**What to work on:**
Using the listing below, set down exactly the lines starting at the line that contains "Given: Edit the Sachin project entry" and ending at the line that contains "The width and", both included, and no others.

**Extracted entries:**
▬▬▬

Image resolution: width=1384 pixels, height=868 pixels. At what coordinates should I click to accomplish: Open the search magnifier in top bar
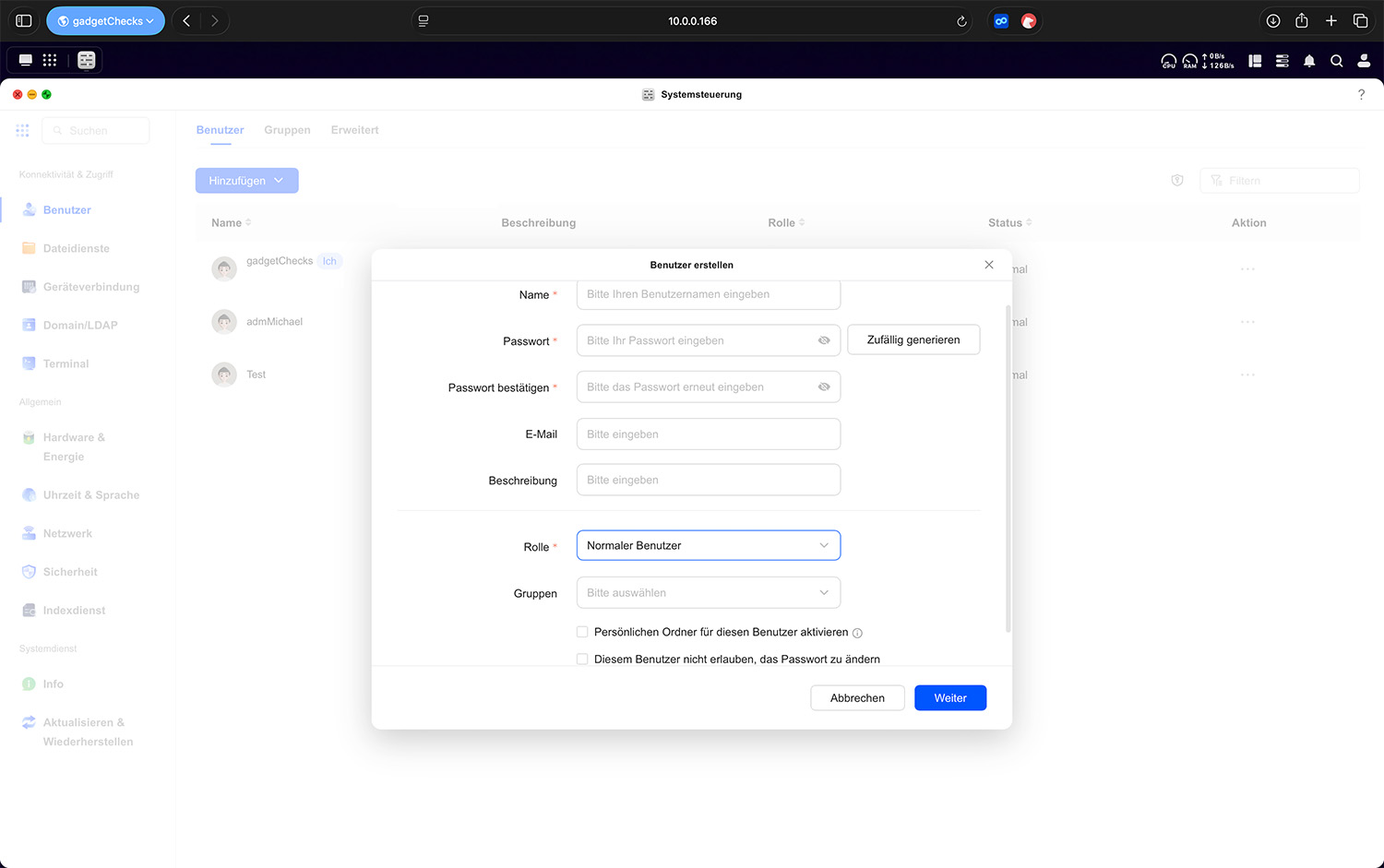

▬▬▬

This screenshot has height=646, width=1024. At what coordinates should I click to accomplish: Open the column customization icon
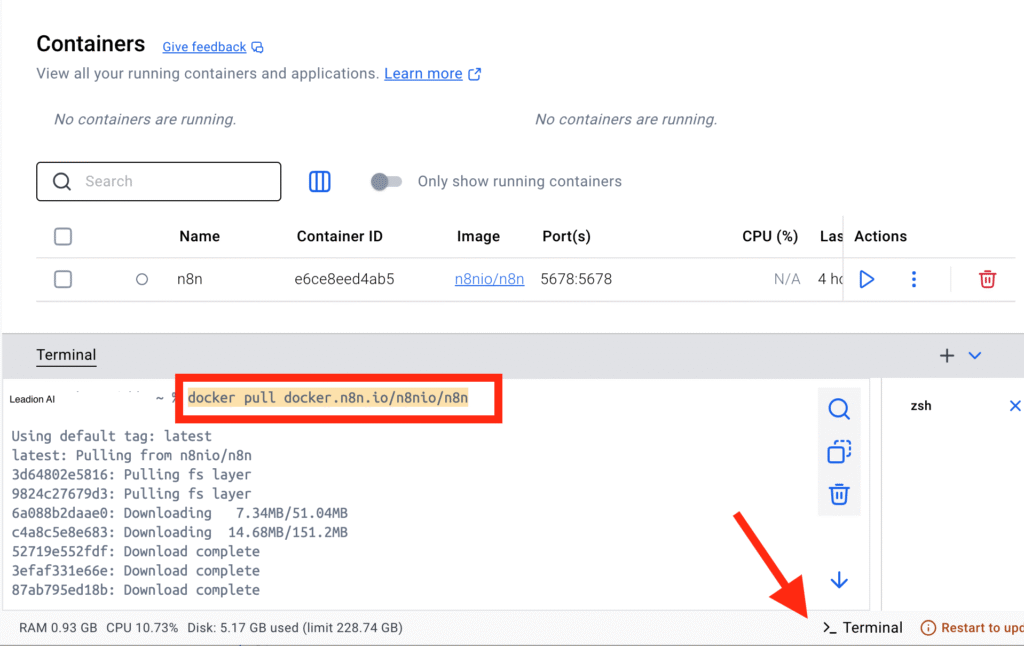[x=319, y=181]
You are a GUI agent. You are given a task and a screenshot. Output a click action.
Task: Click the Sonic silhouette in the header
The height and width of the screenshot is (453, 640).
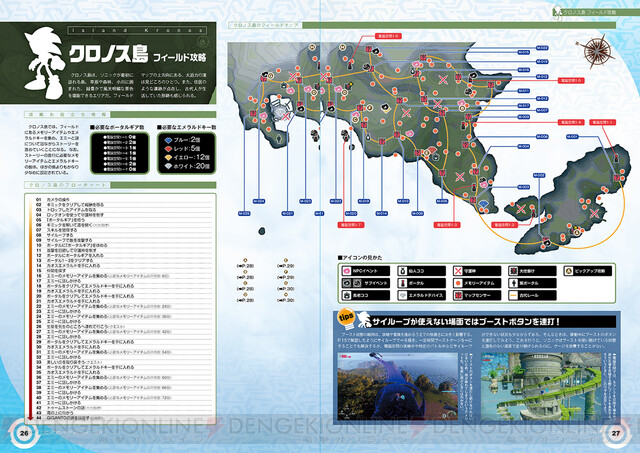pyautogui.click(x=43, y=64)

▬▬▬

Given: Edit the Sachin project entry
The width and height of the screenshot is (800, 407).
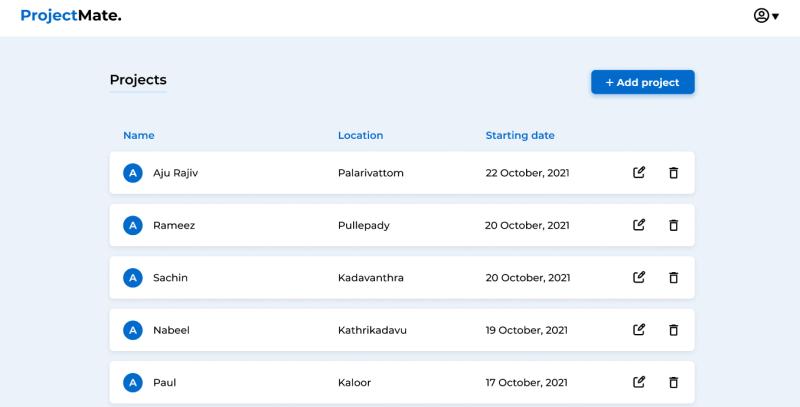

▬▬▬

**Task solution:**
Given: Edit the Sachin project entry
The width and height of the screenshot is (800, 407).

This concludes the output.